Source records:
________

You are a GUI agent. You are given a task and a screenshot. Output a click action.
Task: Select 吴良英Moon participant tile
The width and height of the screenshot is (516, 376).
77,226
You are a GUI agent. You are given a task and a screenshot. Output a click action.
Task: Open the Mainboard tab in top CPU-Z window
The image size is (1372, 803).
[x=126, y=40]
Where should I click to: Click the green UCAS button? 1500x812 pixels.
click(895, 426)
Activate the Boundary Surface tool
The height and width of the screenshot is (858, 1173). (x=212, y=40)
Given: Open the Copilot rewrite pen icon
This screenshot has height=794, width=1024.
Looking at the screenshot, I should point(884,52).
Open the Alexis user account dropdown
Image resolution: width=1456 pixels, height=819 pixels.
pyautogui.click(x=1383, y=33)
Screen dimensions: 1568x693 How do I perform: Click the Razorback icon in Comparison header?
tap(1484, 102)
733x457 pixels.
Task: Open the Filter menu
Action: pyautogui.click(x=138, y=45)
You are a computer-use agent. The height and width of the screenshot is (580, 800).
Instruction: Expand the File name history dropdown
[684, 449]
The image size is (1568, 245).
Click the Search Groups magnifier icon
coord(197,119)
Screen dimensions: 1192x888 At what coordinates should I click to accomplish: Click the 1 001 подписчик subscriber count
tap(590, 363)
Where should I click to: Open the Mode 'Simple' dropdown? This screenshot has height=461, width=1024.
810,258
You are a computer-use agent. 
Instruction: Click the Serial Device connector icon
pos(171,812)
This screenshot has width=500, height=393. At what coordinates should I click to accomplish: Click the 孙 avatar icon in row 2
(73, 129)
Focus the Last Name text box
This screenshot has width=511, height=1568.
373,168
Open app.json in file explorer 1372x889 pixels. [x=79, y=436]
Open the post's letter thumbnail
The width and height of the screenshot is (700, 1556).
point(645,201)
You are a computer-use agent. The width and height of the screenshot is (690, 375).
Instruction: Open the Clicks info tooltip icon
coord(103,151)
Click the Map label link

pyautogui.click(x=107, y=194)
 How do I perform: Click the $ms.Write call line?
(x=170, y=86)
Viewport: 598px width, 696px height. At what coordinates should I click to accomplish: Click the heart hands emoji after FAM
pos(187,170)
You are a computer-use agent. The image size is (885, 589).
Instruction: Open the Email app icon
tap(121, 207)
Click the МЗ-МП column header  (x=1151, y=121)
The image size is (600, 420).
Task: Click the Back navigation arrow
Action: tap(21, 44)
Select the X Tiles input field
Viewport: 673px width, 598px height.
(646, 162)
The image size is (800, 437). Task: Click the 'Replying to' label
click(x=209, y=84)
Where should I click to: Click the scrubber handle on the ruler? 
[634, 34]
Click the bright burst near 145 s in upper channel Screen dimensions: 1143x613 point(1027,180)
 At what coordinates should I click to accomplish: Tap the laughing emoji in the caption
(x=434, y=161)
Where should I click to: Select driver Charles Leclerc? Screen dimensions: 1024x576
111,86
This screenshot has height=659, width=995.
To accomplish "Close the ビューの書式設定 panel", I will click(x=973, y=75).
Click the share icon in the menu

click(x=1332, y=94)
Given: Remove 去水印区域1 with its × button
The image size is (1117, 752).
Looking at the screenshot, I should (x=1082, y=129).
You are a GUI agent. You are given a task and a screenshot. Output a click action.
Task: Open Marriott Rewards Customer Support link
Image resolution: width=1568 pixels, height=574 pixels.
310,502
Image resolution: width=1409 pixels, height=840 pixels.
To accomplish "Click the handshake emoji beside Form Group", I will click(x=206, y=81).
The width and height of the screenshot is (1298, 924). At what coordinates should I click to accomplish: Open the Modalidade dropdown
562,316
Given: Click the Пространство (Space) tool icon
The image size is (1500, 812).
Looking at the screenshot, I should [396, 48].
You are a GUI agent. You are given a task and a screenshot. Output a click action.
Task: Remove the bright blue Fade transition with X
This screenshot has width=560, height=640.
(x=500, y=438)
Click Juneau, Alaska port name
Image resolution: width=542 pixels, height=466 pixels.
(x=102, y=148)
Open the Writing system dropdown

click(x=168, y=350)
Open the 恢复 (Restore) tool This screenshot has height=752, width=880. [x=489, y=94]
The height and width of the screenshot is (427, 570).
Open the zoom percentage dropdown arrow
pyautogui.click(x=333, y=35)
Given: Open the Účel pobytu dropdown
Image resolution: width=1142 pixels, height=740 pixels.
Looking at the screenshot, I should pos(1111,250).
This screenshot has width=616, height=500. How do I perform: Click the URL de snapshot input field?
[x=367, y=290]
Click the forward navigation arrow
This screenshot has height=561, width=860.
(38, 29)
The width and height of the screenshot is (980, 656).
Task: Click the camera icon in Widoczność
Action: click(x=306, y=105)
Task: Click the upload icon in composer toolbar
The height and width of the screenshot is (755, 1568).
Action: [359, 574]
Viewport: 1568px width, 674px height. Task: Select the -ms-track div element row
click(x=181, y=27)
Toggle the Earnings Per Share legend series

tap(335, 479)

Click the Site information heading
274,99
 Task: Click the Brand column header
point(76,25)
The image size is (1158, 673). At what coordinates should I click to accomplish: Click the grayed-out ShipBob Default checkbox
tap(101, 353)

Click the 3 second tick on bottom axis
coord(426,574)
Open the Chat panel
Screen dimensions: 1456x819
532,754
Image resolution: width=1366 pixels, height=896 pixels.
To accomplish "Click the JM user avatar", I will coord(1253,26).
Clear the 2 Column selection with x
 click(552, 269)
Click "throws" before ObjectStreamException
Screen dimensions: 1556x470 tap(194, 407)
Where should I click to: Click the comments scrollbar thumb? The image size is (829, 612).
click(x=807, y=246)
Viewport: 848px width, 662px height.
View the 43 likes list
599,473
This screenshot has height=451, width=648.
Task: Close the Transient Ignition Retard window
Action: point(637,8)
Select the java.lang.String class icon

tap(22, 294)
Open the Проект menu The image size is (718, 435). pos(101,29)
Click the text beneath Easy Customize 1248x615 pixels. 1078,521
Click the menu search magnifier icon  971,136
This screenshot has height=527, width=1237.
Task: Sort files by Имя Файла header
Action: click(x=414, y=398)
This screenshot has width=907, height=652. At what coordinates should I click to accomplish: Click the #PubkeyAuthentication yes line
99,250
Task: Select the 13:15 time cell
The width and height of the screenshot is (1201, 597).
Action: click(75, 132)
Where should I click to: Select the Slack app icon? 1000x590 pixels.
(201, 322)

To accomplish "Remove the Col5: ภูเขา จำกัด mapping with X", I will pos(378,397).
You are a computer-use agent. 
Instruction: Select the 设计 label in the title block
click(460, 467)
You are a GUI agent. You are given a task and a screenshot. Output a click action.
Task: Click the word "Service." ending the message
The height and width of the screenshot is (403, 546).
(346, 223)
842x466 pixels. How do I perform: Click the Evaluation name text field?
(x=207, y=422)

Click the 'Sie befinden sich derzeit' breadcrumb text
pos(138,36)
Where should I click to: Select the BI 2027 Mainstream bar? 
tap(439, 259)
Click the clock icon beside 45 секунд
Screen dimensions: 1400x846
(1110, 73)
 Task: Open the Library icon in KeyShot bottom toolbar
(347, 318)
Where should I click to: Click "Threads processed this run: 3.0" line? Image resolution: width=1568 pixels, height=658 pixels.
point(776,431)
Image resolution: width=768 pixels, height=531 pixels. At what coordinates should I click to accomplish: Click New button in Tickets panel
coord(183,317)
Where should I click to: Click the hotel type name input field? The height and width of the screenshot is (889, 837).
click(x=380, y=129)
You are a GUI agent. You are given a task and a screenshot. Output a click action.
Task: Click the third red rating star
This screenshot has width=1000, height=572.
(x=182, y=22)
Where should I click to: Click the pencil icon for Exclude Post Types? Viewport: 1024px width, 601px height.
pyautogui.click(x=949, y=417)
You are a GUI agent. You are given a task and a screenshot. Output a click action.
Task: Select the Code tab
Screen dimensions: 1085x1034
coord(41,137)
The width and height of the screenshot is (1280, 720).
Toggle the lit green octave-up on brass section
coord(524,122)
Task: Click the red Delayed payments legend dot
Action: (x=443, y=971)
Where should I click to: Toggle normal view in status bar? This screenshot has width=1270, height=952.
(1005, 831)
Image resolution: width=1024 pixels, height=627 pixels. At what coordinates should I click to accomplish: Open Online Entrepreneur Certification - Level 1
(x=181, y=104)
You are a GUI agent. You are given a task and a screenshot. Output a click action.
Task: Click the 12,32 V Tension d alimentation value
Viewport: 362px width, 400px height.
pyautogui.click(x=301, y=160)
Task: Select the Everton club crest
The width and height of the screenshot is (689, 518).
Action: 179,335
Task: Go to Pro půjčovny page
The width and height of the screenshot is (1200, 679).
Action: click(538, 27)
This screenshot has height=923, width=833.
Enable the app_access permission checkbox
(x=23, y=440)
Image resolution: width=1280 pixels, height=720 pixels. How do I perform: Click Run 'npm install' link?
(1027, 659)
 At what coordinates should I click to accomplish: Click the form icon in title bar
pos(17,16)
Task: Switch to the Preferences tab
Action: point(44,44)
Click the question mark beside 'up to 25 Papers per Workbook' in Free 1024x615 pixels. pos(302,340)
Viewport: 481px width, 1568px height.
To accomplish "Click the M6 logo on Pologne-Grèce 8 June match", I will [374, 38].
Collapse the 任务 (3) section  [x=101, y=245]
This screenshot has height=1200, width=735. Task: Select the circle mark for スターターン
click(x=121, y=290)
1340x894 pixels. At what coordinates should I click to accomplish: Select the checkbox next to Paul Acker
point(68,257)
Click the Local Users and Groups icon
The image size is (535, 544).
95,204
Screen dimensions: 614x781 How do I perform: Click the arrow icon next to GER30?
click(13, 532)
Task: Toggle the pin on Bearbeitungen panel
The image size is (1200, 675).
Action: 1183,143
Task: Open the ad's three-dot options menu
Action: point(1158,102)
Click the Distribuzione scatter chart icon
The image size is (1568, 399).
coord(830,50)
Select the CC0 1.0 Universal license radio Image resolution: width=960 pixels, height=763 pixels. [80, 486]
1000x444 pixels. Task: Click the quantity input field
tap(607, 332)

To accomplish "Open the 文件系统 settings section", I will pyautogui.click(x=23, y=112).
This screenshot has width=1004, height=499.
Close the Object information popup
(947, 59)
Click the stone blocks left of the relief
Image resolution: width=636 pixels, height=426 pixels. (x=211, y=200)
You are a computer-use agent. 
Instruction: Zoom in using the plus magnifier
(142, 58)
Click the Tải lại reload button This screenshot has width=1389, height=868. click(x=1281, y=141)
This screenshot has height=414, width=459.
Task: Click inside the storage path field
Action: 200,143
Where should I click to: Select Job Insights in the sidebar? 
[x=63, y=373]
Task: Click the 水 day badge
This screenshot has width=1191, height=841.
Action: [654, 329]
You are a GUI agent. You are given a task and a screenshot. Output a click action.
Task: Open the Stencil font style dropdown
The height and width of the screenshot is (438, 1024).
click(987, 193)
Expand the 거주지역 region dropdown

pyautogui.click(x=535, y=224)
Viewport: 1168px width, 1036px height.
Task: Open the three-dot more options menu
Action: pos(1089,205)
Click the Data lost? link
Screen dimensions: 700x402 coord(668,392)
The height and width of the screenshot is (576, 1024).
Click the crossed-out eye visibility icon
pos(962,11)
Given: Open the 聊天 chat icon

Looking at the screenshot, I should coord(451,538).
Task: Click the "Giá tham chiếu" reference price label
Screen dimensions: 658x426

________

Taking the entries above, print exactly the lines starting at the line with "Viewport: 598px width, 696px" and ending at the line with "Task: Remove the", both included.

Viewport: 598px width, 696px height. At what coordinates should I click to accomplish: Click the heart hands emoji after FAM
pos(187,170)
You are a computer-use agent. The image size is (885, 589).
Instruction: Open the Email app icon
tap(121, 207)
Click the МЗ-МП column header  (x=1151, y=121)
The image size is (600, 420).
Task: Click the Back navigation arrow
Action: tap(21, 44)
Select the X Tiles input field
Viewport: 673px width, 598px height.
(646, 162)
The image size is (800, 437). Task: Click the 'Replying to' label
click(x=209, y=84)
Where should I click to: Click the scrubber handle on the ruler? 
[634, 34]
Click the bright burst near 145 s in upper channel Screen dimensions: 1143x613 point(1027,180)
 At what coordinates should I click to accomplish: Tap the laughing emoji in the caption
(x=434, y=161)
Where should I click to: Select driver Charles Leclerc? Screen dimensions: 1024x576
111,86
This screenshot has height=659, width=995.
To accomplish "Close the ビューの書式設定 panel", I will click(x=973, y=75).
Click the share icon in the menu

click(x=1332, y=94)
Given: Remove 去水印区域1 with its × button
The image size is (1117, 752).
Looking at the screenshot, I should (x=1082, y=129).
You are a GUI agent. You are given a task and a screenshot. Output a click action.
Task: Open Marriott Rewards Customer Support link
Image resolution: width=1568 pixels, height=574 pixels.
310,502
Image resolution: width=1409 pixels, height=840 pixels.
To accomplish "Click the handshake emoji beside Form Group", I will click(x=206, y=81).
The width and height of the screenshot is (1298, 924). At what coordinates should I click to accomplish: Open the Modalidade dropdown
562,316
Given: Click the Пространство (Space) tool icon
The image size is (1500, 812).
Looking at the screenshot, I should [396, 48].
You are a GUI agent. You are given a task and a screenshot. Output a click action.
Task: Remove the bright blue Fade transition with X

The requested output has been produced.